CREATE MULTISET TABLE product_sale( id INTEGER, rptg_dt DATE)
primary index(id);
Data:
INSERT INTO product_sale(rptg_dt, id) VALUES('2017-12-31',10);
INSERT INTO product_sale(rptg_dt, id) VALUES('2017-12-31',20);
INSERT INTO product_sale(rptg_dt, id) VALUES('2017-12-31',30);
INSERT INTO product_sale(rptg_dt, id) VALUES('2017-12-31',30);
INSERT INTO product_sale(rptg_dt, id) VALUES('2018-01-01',10);
INSERT INTO product_sale(rptg_dt, id) VALUES('2018-01-01',40);
INSERT INTO product_sale(rptg_dt, id) VALUES('2018-01-01',30);
INSERT INTO product_sale(rptg_dt, id) VALUES('2018-01-01',40);
INSERT INTO product_sale(rptg_dt, id) VALUES('2018-01-02',10);
INSERT INTO product_sale(rptg_dt, id) VALUES('2018-01-02',50);
INSERT INTO product_sale(rptg_dt, id) VALUES('2018-01-02',60);
➠
Query to get Cumulative Distinct Count
--Step 3:
SELECT rptg_dt,
cum_distinct_cnt
FROM (
--Step 2:
SELECT id,
rptg_dt,
COUNT(id) OVER (ORDER BY rptg_dt ROWS BETWEEN UNBOUNDED PRECEDING AND CURRENT ROW) AS cum_distinct_cnt
FROM (
--Step 1:
SELECT id,
rptg_dt,
ROW_NUMBER() OVER (PARTITION BY id ORDER BY rptg_dt) row_num
FROM product_sale
QUALIFY (ROW_NUMBER() OVER (PARTITION BY id ORDER BY rptg_dt)) =1
) innerTab1
) innerTab2
QUALIFY ROW_NUMBER() OVER (PARTITION BY rptg_dt ORDER BY cum_distinct_cnt DESC) = 1;
Output:
rptg_dt cum_distinct_cnt
---------- ----------------
2017-12-31 3
2018-01-01 4
2018-01-02 6
Explanation: Above query is written in 3 steps
- Step 1: Determine 1st record for each 'Id' all periods so that same Id should not be counted multiple times across different periods(dates). This step has been shown above in blue color.

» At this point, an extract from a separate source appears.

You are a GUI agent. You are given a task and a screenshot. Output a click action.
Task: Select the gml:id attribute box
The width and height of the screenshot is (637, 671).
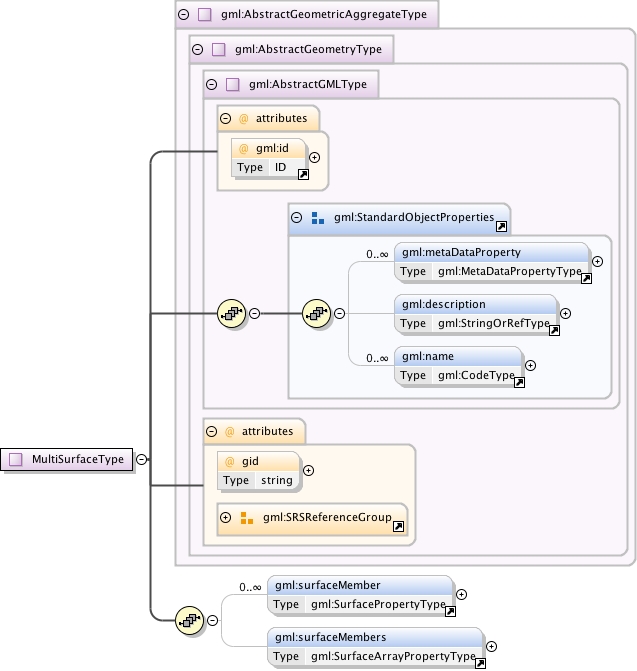tap(269, 158)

- Step 2: Find general cumulative count using the data from Step 1. This step has been shown above in maroon color.
- Step 3: Final step will be to filter all rows for each reporting date except the one with greatest count. This step has been shown above in gray color.
Note:
If dataset is very large, it is advisable to break the query at each of the 3 steps and populate intermediate data in work table for better performance.